Posted on: Monday, January 29, 2001
Counties begin to get equity from state
The first but only the first step toward fairer fiscal treatment of Hawaiis four counties was finally reached this week in an out-of-court settlement between the counties and the state.
After years of haggling, the state agreed to let the counties keep a portion of the public service company taxes imposed on utilities such as the telephone and electric companies.
The public service tax is a state imposed tax that is supposed to operate in lieu of county property taxes. The counties argued that they were losing out, since they could not impose property taxes on utilities and the state kept the entire public service tax.
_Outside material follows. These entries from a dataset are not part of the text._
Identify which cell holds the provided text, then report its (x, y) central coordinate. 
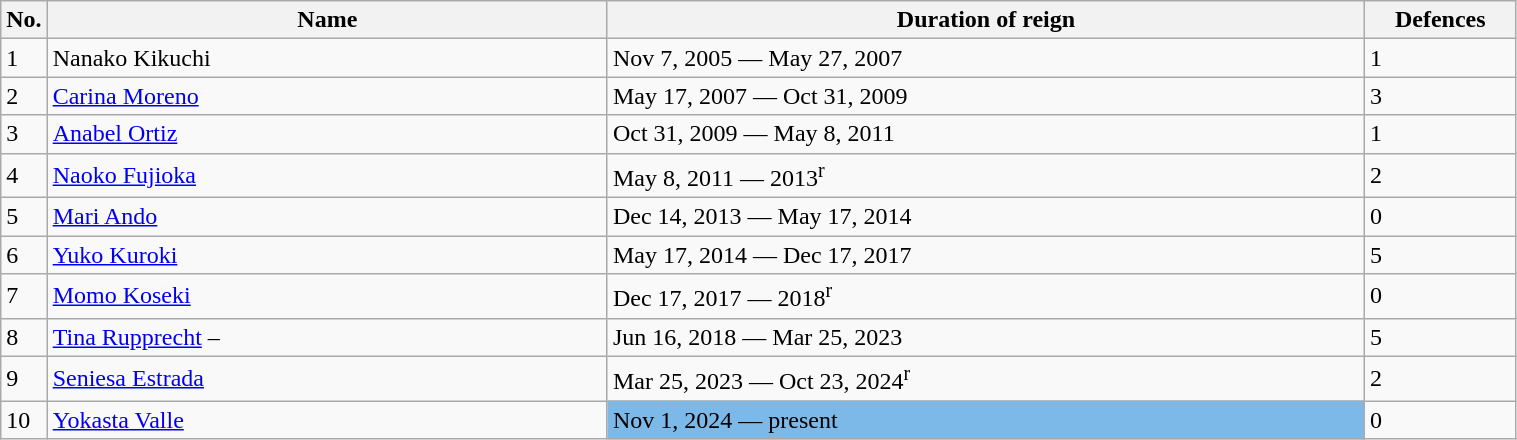
6 (24, 255)
May 17, 2014 — Dec 17, 2017 (986, 255)
Jun 16, 2018 — Mar 25, 2023 (986, 337)
Dec 17, 2017 — 2018r (986, 296)
Tina Rupprecht – (327, 337)
7 (24, 296)
Mar 25, 2023 — Oct 23, 2024r (986, 378)
10 (24, 420)
Dec 14, 2013 — May 17, 2014 (986, 217)
8 (24, 337)
Yokasta Valle (327, 420)
Nanako Kikuchi (327, 58)
Naoko Fujioka (327, 176)
Carina Moreno (327, 96)
Name (327, 20)
Nov 1, 2024 — present (986, 420)
Momo Koseki (327, 296)
Anabel Ortiz (327, 134)
Defences (1441, 20)
May 8, 2011 — 2013r (986, 176)
Yuko Kuroki (327, 255)
4 (24, 176)
Nov 7, 2005 — May 27, 2007 (986, 58)
Duration of reign (986, 20)
No. (24, 20)
Mari Ando (327, 217)
Seniesa Estrada (327, 378)
9 (24, 378)
May 17, 2007 — Oct 31, 2009 (986, 96)
Oct 31, 2009 — May 8, 2011 (986, 134)
Pinpoint the cell where the given text exists, returning its (x, y) midpoint coordinate. 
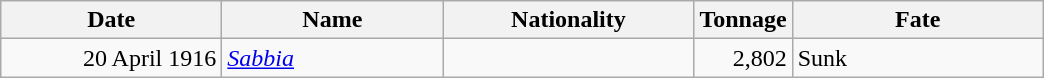
20 April 1916 (112, 58)
Name (332, 20)
Sunk (918, 58)
Sabbia (332, 58)
2,802 (743, 58)
Date (112, 20)
Fate (918, 20)
Tonnage (743, 20)
Nationality (568, 20)
Search for the cell housing the specified text and yield its (x, y) center coordinate. 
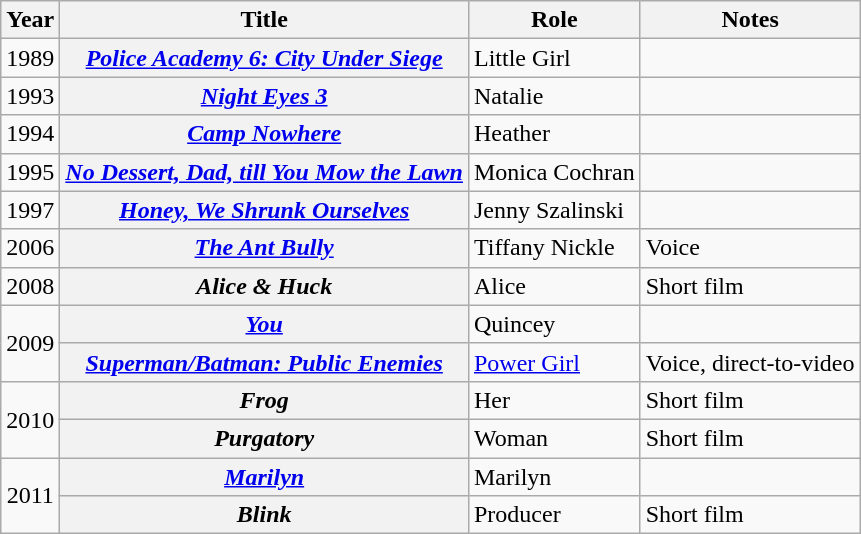
Monica Cochran (554, 172)
Natalie (554, 96)
Producer (554, 515)
Camp Nowhere (264, 134)
1989 (30, 58)
1997 (30, 210)
Blink (264, 515)
2008 (30, 286)
Alice & Huck (264, 286)
Night Eyes 3 (264, 96)
2010 (30, 419)
1993 (30, 96)
Title (264, 20)
Frog (264, 400)
Honey, We Shrunk Ourselves (264, 210)
You (264, 324)
Jenny Szalinski (554, 210)
Little Girl (554, 58)
Voice, direct-to-video (750, 362)
1994 (30, 134)
Voice (750, 248)
1995 (30, 172)
2009 (30, 343)
Alice (554, 286)
Her (554, 400)
2011 (30, 496)
Woman (554, 438)
Superman/Batman: Public Enemies (264, 362)
Heather (554, 134)
Year (30, 20)
The Ant Bully (264, 248)
Quincey (554, 324)
Role (554, 20)
Power Girl (554, 362)
2006 (30, 248)
Tiffany Nickle (554, 248)
Purgatory (264, 438)
Notes (750, 20)
No Dessert, Dad, till You Mow the Lawn (264, 172)
Police Academy 6: City Under Siege (264, 58)
Scan for the cell matching the given text and deliver its [X, Y] coordinate at center. 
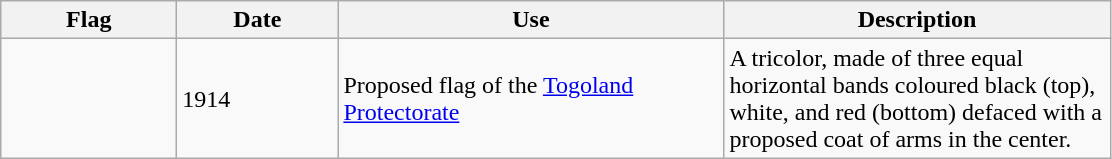
1914 [258, 98]
Proposed flag of the Togoland Protectorate [531, 98]
A tricolor, made of three equal horizontal bands coloured black (top), white, and red (bottom) defaced with a proposed coat of arms in the center. [917, 98]
Use [531, 20]
Description [917, 20]
Flag [89, 20]
Date [258, 20]
Determine the [X, Y] coordinate at the center of the cell enclosing the given text.  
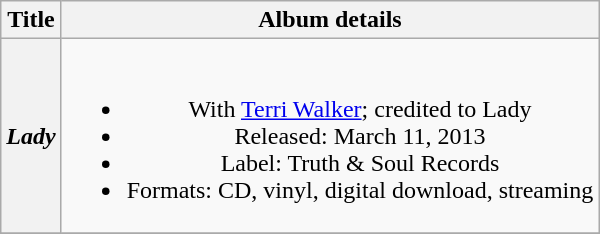
Title [31, 20]
With Terri Walker; credited to LadyReleased: March 11, 2013Label: Truth & Soul RecordsFormats: CD, vinyl, digital download, streaming [330, 136]
Album details [330, 20]
Lady [31, 136]
Output the [x, y] coordinate of the center of the cell containing the given text.  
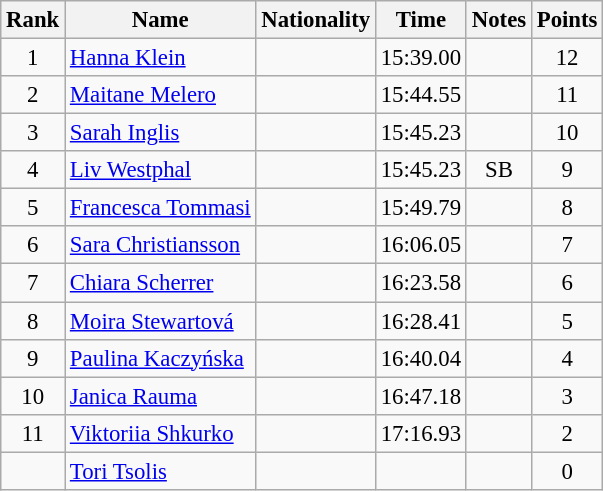
Nationality [316, 20]
16:28.41 [420, 321]
Maitane Melero [160, 95]
12 [566, 58]
0 [566, 471]
Rank [33, 20]
Name [160, 20]
16:47.18 [420, 396]
SB [498, 170]
Moira Stewartová [160, 321]
Points [566, 20]
16:40.04 [420, 358]
Sara Christiansson [160, 245]
Francesca Tommasi [160, 208]
1 [33, 58]
15:39.00 [420, 58]
15:49.79 [420, 208]
Paulina Kaczyńska [160, 358]
Viktoriia Shkurko [160, 433]
Tori Tsolis [160, 471]
Time [420, 20]
Liv Westphal [160, 170]
Sarah Inglis [160, 133]
Notes [498, 20]
Hanna Klein [160, 58]
16:23.58 [420, 283]
15:44.55 [420, 95]
16:06.05 [420, 245]
Janica Rauma [160, 396]
17:16.93 [420, 433]
Chiara Scherrer [160, 283]
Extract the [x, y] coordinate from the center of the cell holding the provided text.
In an out-of-court settlement, the state has agreed to let the counties keep public service taxes equivalent to what they would have collected in property taxes. Today, that adds up to something like $30 million a year for the four counties, of which Honolulu would get the bulk.
To make the settlement final, the Legislature will have to rewrite the public service tax to account for the portion now going to the counties. It should do that at once.
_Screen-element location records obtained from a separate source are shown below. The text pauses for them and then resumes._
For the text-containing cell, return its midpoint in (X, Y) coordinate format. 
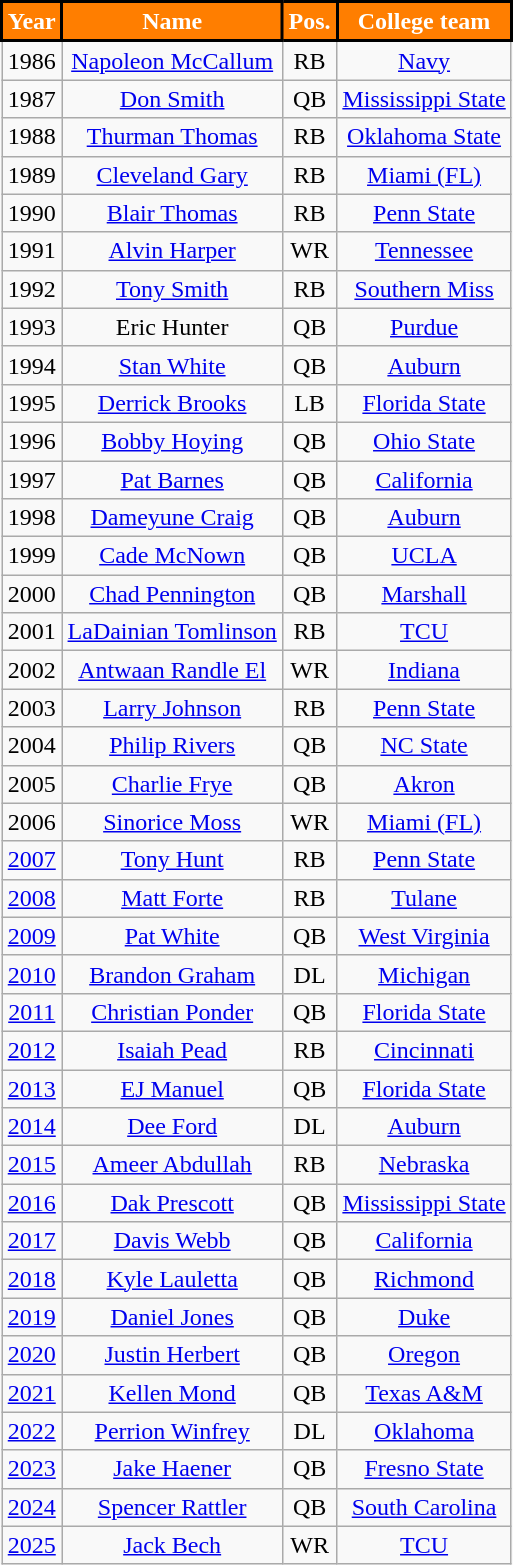
2020 (32, 1355)
UCLA (424, 556)
Marshall (424, 594)
1993 (32, 327)
Duke (424, 1317)
Davis Webb (172, 1241)
2007 (32, 860)
2001 (32, 632)
2019 (32, 1317)
Oklahoma State (424, 137)
Cleveland Gary (172, 175)
Spencer Rattler (172, 1507)
Larry Johnson (172, 708)
Daniel Jones (172, 1317)
Texas A&M (424, 1393)
Pos. (310, 22)
1994 (32, 365)
Don Smith (172, 99)
NC State (424, 746)
2010 (32, 974)
Name (172, 22)
Kellen Mond (172, 1393)
2005 (32, 784)
LB (310, 403)
2012 (32, 1050)
Tennessee (424, 251)
2002 (32, 670)
Stan White (172, 365)
Dee Ford (172, 1127)
1998 (32, 518)
2003 (32, 708)
Sinorice Moss (172, 822)
2025 (32, 1545)
Thurman Thomas (172, 137)
Oregon (424, 1355)
2006 (32, 822)
College team (424, 22)
Philip Rivers (172, 746)
1997 (32, 479)
Purdue (424, 327)
1992 (32, 289)
2018 (32, 1279)
1996 (32, 441)
Kyle Lauletta (172, 1279)
2017 (32, 1241)
Antwaan Randle El (172, 670)
Perrion Winfrey (172, 1431)
1989 (32, 175)
Indiana (424, 670)
Dak Prescott (172, 1203)
Matt Forte (172, 898)
2000 (32, 594)
Tulane (424, 898)
Alvin Harper (172, 251)
Michigan (424, 974)
2021 (32, 1393)
Oklahoma (424, 1431)
Napoleon McCallum (172, 60)
2008 (32, 898)
2015 (32, 1165)
1991 (32, 251)
Pat White (172, 936)
2022 (32, 1431)
Richmond (424, 1279)
Nebraska (424, 1165)
Dameyune Craig (172, 518)
South Carolina (424, 1507)
Ohio State (424, 441)
LaDainian Tomlinson (172, 632)
Chad Pennington (172, 594)
Southern Miss (424, 289)
Bobby Hoying (172, 441)
Fresno State (424, 1469)
1988 (32, 137)
Isaiah Pead (172, 1050)
West Virginia (424, 936)
Ameer Abdullah (172, 1165)
2004 (32, 746)
Christian Ponder (172, 1012)
Justin Herbert (172, 1355)
Tony Smith (172, 289)
2023 (32, 1469)
2011 (32, 1012)
1987 (32, 99)
Akron (424, 784)
Pat Barnes (172, 479)
2014 (32, 1127)
2016 (32, 1203)
1995 (32, 403)
1986 (32, 60)
2013 (32, 1089)
Eric Hunter (172, 327)
Charlie Frye (172, 784)
1999 (32, 556)
Cincinnati (424, 1050)
Tony Hunt (172, 860)
Blair Thomas (172, 213)
Derrick Brooks (172, 403)
Jack Bech (172, 1545)
EJ Manuel (172, 1089)
Jake Haener (172, 1469)
Brandon Graham (172, 974)
1990 (32, 213)
2024 (32, 1507)
Cade McNown (172, 556)
Navy (424, 60)
Year (32, 22)
2009 (32, 936)
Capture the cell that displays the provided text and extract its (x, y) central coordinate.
But that is only the first part of what should be a broader effort to give the counties fairer tax treatment. The next step should be to rationalize the treatment of excise taxes paid by the counties.
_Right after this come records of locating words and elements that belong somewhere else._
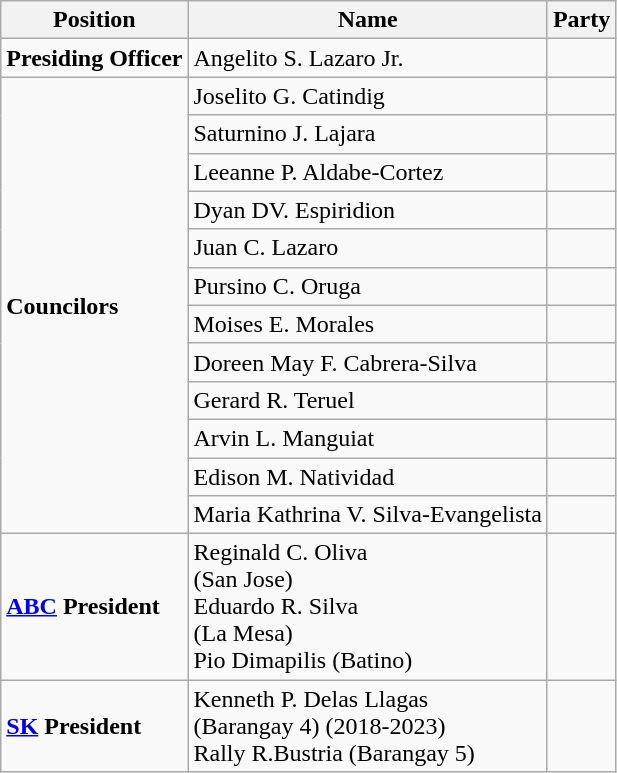
Gerard R. Teruel (368, 400)
ABC President (94, 607)
Moises E. Morales (368, 324)
Juan C. Lazaro (368, 248)
Edison M. Natividad (368, 477)
Maria Kathrina V. Silva-Evangelista (368, 515)
Reginald C. Oliva(San Jose) Eduardo R. Silva(La Mesa) Pio Dimapilis (Batino) (368, 607)
Angelito S. Lazaro Jr. (368, 58)
Presiding Officer (94, 58)
Kenneth P. Delas Llagas(Barangay 4) (2018-2023)Rally R.Bustria (Barangay 5) (368, 726)
Leeanne P. Aldabe-Cortez (368, 172)
Dyan DV. Espiridion (368, 210)
Position (94, 20)
Name (368, 20)
SK President (94, 726)
Doreen May F. Cabrera-Silva (368, 362)
Arvin L. Manguiat (368, 438)
Saturnino J. Lajara (368, 134)
Pursino C. Oruga (368, 286)
Joselito G. Catindig (368, 96)
Councilors (94, 306)
Party (581, 20)
Extract the [X, Y] coordinate from the center of the cell holding the provided text.  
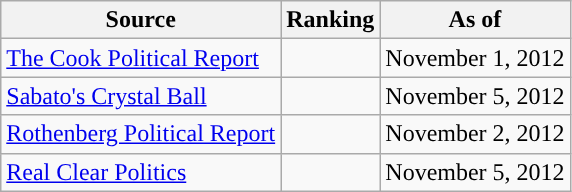
Sabato's Crystal Ball [141, 96]
November 1, 2012 [475, 58]
November 2, 2012 [475, 134]
Real Clear Politics [141, 172]
Source [141, 20]
As of [475, 20]
The Cook Political Report [141, 58]
Rothenberg Political Report [141, 134]
Ranking [330, 20]
Pinpoint the cell where the given text exists, returning its [X, Y] midpoint coordinate. 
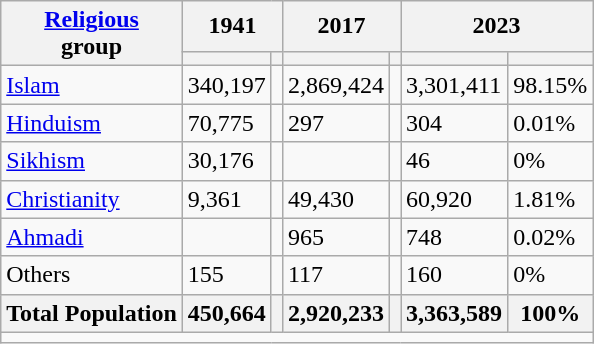
304 [454, 123]
340,197 [226, 85]
965 [336, 237]
117 [336, 275]
Sikhism [92, 161]
1941 [232, 26]
100% [550, 313]
60,920 [454, 199]
3,363,589 [454, 313]
450,664 [226, 313]
Hinduism [92, 123]
Religiousgroup [92, 34]
1.81% [550, 199]
155 [226, 275]
Total Population [92, 313]
2023 [497, 26]
3,301,411 [454, 85]
748 [454, 237]
9,361 [226, 199]
Christianity [92, 199]
0.01% [550, 123]
46 [454, 161]
Others [92, 275]
2,869,424 [336, 85]
49,430 [336, 199]
98.15% [550, 85]
2,920,233 [336, 313]
160 [454, 275]
Islam [92, 85]
0.02% [550, 237]
70,775 [226, 123]
297 [336, 123]
30,176 [226, 161]
2017 [341, 26]
Ahmadi [92, 237]
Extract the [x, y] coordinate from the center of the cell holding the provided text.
Today, the four county governments must pay excise taxes to the state (that 4 percent tax) on all their purchases. The state returns some of the money in the form of grants and other state help.
But there are no guarantees. And the system is terribly inefficient.
It would be much simpler to just exempt the counties from paying state excise taxes on their purchases. Even if state support for the counties was reduced by an amount equal to the savings, there would be efficiencies that would benefit all taxpayers.
The current system is a vestige of a day when the counties were little more than political wards of the state. It is time to get rid of it.